Şairi çok seviyor, onu ve eserlerini çok iyi biliyor, hatta kendisini tanıyor olsanız bile, bu sizin Nâzım'ın üzerinde bir hakkınız olduğu anlamına gelmez. Olsa olsa, tersine, onun ve eserlerinin sizin üzerinizde hakkı vardır...
Mesela, şu şiiri:
"Gelsene dedi bana,
Kalsana dedi bana,
Gülsene dedi bana,
Ölsene dedi bana...
Geldim,
Kaldım,
Güldüm,
Öldüm..."
Ne kadar "ölümüne" bir aşk, değil mi?
Ve ne kadar yürek yarası kelimeler?..
İyi ki aşk vardı.
İyi ki Vera vardı.
İyi ki Nâzım vardı.
Ve iyi ki şiirleri vardı Nâzım’ın (sadece “kavga şiirleri” değil, “aşk şiirleri” de).

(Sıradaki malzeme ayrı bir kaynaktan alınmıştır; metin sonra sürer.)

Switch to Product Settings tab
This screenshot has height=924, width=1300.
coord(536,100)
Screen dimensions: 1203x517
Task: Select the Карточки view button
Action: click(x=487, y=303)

Nâzım’ın evinde Vera’nın misafiri olduğum zamanlarda, en çok aralarında yaşanan ve şiirlere ilham veren aşkın izlerini merak ettim.
Merdivenlerde, kapının önünde, koridorda, mutfakta, odalarda o ölümsüz duygudan nelerin gizli olduğunu...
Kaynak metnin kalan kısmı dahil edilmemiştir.